His father said the same, and together they lent me courage; and Thérence found me so good an attendant, I watched so closely that no pain, fatigue, or annoyance should touch her from any cause within my power to control, and I was so careful never to look at another girl,—indeed I had little desire to,—in short, I behaved myself with such honest respect, showing her plainly on what a pinnacle I set her, that her eyes began to open; and several times I saw her watch how I went beforehand of her wishes with a softened, reflective look, and then reward me with thanks of which, I can tell you, I was proud enough. She was not accustomed, like Brulette, to have her wishes anticipated, and would never have known, like her, how to encourage it prettily.

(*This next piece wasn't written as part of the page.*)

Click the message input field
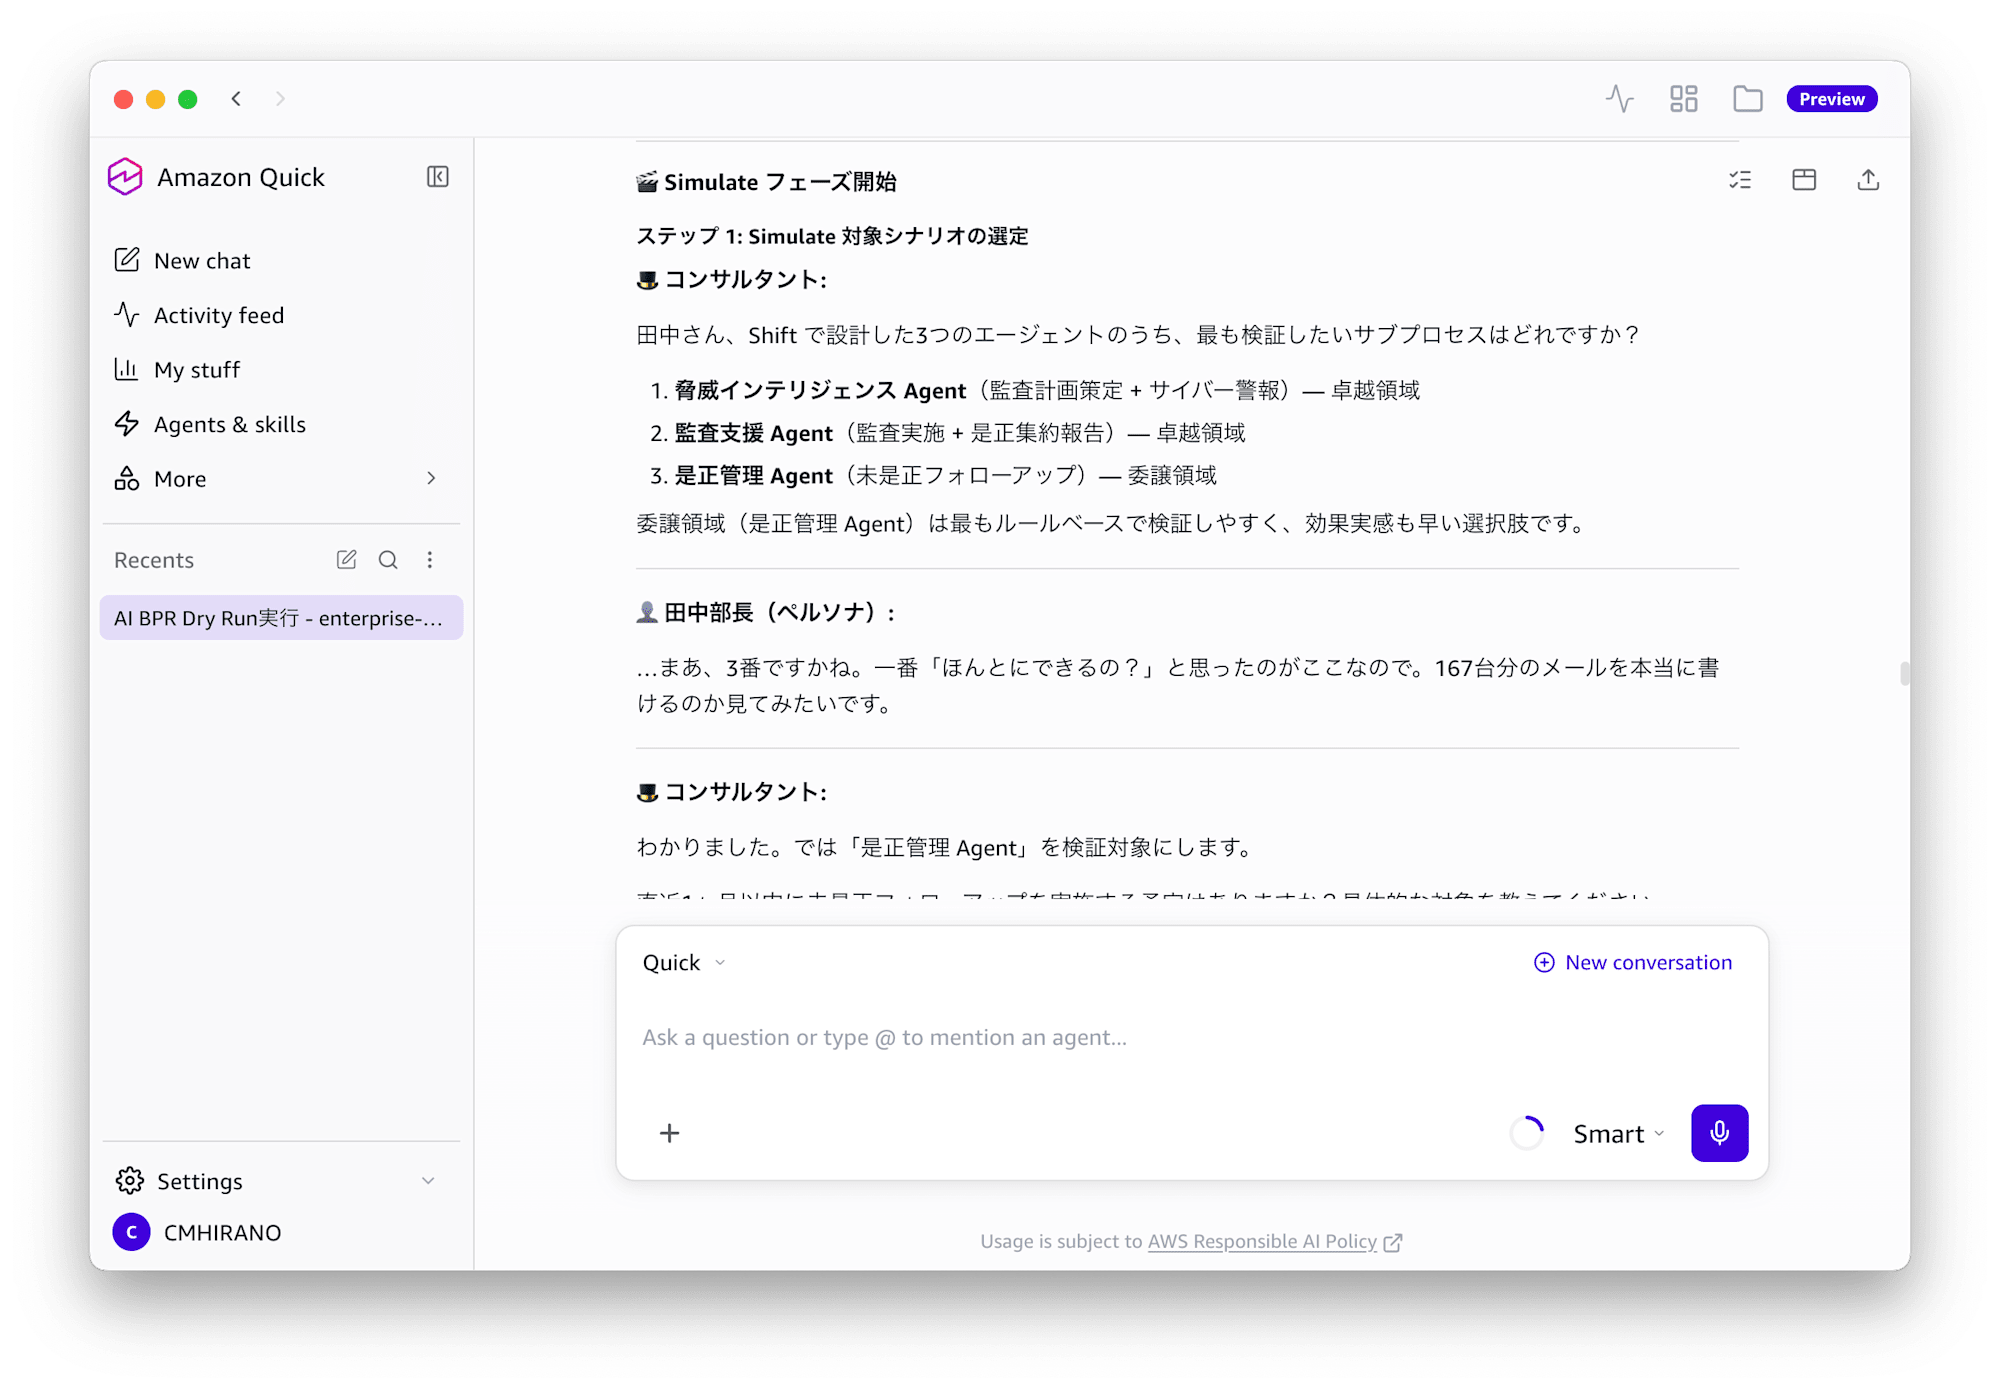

She seemed surprised that any one thought of her; and when it did happen, she showed such a sense of obligation that I never felt at my ease when she said to me with her serious air and guileless frankness, "Really, Tiennet, you are too kind," or perhaps, "Tiennet, you take too much trouble for me; I wish I could take as much for you some day."

One morning she was speaking to me in this way before a number of woodcutters, and one of them, a handsome Bourbonnais lad, remarked in a low tone that she showed a deal of interest in me.

"Certainly I do, Leonard," she replied, looking at him with a confident air. "I feel the interest that is due to him for all his kindness and friendship to me and mine."

"Don't you know that every one would do as he does," remarked Leonard, "if they thought they would be paid in the same coin?"

"I would try to be just to everybody," she replied, "if I felt a liking or a need for everybody's attentions. But I don't; and to one of my disposition the friendship of one person suffices."

I was sitting on the turf beside her as she said this, and I took her hand in mine, without daring to retain it more than a second. She drew it away, but as she did so she let it rest a moment on my shoulder in sign of confidence and relationship of soul.

However, things still went on in this way, and I began to suffer greatly from the reserve between us,—all the more because the lovers Huriel and Brulette were so tender and happy, and the contrast grieved my heart and troubled my spirit. Their day of joy was coming, but mine was not within sight.